▶ _Task brief_: When you reach the line with "Given: Collapse the" in the data below, begin printing lines exactly, and stop once the line with "Task: Click the Microsoft" has been printed.

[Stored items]
+ + +
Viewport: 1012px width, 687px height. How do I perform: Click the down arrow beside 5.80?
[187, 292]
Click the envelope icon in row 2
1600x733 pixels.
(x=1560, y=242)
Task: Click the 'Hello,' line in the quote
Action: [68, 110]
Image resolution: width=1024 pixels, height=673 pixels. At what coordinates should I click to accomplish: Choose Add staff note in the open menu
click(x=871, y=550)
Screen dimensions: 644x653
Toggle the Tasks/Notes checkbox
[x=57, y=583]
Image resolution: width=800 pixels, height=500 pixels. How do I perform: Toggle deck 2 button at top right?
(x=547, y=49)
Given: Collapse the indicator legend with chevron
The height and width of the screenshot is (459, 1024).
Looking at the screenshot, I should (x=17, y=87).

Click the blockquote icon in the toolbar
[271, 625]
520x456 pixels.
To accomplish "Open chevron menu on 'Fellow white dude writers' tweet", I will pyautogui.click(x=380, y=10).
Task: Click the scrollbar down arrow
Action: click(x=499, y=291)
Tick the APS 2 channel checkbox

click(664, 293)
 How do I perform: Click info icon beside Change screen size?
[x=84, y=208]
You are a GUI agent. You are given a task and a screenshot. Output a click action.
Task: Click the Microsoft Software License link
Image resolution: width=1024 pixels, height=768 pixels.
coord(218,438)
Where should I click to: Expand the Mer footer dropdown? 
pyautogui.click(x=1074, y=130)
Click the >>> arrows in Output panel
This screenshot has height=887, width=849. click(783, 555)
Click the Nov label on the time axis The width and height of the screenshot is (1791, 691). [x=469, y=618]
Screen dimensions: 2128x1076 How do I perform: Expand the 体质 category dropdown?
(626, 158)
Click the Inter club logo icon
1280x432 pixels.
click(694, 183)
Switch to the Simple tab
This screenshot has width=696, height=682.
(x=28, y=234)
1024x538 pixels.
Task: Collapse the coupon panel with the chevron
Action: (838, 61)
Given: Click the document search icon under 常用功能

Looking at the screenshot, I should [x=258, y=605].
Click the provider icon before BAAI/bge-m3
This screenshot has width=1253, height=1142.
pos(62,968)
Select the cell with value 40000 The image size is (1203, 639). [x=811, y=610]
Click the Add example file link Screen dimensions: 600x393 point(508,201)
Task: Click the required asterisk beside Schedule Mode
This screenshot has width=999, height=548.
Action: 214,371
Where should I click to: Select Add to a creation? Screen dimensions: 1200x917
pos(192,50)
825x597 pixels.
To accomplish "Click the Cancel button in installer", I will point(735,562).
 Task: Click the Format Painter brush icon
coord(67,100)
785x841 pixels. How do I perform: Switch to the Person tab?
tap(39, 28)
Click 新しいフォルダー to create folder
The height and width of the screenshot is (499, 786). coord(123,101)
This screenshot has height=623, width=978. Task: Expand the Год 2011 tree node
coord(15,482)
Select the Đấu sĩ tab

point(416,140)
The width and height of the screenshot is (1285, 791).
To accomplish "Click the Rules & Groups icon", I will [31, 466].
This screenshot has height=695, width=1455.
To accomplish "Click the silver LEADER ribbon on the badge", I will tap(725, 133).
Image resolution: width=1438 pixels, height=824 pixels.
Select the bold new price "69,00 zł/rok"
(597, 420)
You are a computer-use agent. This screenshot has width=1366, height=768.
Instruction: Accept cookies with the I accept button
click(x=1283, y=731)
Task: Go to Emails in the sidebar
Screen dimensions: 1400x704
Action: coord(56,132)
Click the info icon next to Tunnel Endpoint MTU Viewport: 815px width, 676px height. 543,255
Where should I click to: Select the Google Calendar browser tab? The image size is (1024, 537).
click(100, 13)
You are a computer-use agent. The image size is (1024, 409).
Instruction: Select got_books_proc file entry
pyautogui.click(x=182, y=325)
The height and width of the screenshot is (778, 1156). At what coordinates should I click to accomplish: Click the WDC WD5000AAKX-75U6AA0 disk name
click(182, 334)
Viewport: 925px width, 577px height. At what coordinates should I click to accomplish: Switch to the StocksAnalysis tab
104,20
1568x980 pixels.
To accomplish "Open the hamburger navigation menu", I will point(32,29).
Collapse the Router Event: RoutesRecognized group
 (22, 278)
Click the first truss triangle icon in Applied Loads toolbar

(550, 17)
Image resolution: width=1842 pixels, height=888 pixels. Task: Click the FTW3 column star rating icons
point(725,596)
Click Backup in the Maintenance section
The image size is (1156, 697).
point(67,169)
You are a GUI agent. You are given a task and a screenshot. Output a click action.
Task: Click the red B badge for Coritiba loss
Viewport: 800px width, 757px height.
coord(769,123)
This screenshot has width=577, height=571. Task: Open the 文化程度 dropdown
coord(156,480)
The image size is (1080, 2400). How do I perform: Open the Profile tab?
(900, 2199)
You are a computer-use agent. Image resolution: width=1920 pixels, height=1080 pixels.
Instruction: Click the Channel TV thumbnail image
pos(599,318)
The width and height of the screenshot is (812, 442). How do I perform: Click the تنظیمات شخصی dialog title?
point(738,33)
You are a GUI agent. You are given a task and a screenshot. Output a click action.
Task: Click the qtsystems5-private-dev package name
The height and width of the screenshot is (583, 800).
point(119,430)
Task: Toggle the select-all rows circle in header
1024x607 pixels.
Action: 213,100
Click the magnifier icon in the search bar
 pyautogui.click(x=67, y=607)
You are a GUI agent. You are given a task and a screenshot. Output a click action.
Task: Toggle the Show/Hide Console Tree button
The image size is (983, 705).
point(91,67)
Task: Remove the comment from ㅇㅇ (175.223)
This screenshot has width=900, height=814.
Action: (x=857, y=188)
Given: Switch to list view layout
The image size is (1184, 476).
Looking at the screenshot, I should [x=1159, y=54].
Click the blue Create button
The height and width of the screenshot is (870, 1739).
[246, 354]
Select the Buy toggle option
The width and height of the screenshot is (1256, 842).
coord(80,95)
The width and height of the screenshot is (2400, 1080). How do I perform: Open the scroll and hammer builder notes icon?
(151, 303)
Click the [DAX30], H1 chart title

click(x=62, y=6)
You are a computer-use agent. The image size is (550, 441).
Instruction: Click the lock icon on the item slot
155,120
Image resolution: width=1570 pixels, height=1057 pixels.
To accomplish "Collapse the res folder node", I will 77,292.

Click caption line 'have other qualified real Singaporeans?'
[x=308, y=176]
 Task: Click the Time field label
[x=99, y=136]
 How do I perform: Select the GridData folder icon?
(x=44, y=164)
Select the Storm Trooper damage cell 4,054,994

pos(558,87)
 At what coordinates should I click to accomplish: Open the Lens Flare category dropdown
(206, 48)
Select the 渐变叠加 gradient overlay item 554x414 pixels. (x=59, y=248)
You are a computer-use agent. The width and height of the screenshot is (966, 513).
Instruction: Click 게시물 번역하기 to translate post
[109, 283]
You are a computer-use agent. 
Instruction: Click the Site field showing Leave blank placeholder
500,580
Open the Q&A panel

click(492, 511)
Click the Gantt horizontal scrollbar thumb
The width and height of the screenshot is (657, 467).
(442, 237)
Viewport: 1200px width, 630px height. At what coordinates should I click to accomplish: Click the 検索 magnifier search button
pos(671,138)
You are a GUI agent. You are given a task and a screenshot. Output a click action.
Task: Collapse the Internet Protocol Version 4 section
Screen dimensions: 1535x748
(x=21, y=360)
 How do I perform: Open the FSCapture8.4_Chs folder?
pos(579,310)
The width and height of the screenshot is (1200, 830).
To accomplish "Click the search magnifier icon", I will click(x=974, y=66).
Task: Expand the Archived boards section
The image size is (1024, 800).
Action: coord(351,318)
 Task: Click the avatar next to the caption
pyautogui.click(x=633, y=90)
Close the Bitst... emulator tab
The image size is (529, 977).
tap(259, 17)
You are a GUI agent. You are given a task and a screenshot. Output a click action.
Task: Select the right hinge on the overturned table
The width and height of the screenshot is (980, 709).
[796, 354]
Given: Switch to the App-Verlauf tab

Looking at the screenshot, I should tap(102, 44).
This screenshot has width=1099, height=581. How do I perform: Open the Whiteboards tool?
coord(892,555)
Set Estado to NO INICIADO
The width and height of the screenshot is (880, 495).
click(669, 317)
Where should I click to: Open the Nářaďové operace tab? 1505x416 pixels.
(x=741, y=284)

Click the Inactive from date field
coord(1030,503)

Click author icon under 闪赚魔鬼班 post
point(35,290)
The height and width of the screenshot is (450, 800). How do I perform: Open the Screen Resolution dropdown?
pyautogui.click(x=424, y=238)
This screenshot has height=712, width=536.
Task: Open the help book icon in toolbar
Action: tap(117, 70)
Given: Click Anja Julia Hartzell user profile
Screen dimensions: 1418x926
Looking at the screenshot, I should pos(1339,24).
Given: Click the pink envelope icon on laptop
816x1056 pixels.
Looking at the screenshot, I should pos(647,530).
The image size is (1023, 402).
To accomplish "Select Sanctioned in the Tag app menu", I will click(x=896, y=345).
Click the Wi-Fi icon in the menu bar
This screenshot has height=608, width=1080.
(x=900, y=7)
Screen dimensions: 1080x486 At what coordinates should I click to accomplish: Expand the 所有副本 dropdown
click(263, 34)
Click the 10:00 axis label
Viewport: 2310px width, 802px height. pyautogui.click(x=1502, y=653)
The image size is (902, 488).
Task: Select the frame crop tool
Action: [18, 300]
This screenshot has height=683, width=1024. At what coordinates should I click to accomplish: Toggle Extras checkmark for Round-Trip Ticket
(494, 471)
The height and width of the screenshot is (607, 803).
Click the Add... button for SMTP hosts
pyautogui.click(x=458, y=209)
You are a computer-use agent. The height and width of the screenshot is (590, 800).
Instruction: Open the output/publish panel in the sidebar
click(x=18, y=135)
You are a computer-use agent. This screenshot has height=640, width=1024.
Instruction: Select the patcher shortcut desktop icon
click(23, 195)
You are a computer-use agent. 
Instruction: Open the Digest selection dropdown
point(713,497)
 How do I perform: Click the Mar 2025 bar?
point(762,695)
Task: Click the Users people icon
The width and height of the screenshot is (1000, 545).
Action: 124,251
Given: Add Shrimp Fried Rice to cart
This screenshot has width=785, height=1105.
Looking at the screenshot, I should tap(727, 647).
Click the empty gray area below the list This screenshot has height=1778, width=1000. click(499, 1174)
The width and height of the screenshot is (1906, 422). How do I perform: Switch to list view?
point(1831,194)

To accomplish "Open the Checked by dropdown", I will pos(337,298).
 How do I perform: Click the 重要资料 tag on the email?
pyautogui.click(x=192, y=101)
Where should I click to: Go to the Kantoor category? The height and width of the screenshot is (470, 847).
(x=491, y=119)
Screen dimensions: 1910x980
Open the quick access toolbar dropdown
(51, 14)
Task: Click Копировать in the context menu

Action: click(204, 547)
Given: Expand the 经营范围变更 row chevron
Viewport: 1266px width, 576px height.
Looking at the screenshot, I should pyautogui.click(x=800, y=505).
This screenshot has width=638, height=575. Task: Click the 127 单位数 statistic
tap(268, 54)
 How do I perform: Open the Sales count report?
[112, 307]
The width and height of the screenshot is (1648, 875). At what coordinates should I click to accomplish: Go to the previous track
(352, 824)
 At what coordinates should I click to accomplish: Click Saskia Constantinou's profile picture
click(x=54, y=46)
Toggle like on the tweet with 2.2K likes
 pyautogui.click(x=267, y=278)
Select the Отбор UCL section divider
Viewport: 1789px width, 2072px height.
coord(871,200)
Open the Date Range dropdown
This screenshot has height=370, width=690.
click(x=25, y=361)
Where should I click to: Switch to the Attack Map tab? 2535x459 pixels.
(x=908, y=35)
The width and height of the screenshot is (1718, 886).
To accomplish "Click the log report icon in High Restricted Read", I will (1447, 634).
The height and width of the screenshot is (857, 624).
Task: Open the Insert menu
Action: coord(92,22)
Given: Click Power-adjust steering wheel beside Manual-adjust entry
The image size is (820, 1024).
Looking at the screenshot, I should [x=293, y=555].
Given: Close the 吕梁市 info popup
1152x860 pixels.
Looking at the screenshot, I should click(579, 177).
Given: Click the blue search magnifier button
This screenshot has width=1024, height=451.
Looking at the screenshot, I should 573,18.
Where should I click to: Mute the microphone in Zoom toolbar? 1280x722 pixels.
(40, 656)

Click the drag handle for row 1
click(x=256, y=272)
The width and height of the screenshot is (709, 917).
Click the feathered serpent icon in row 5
+ + +
▶ _Completed task_:
Given: Collapse the indicator legend with chevron
The height and width of the screenshot is (459, 1024).
Looking at the screenshot, I should (x=17, y=87).

Click the blockquote icon in the toolbar
[271, 625]
520x456 pixels.
To accomplish "Open chevron menu on 'Fellow white dude writers' tweet", I will pyautogui.click(x=380, y=10).
Task: Click the scrollbar down arrow
Action: click(x=499, y=291)
Tick the APS 2 channel checkbox

click(664, 293)
 How do I perform: Click info icon beside Change screen size?
[x=84, y=208]
You are a GUI agent. You are given a task and a screenshot. Output a click action.
Task: Click the Microsoft Software License link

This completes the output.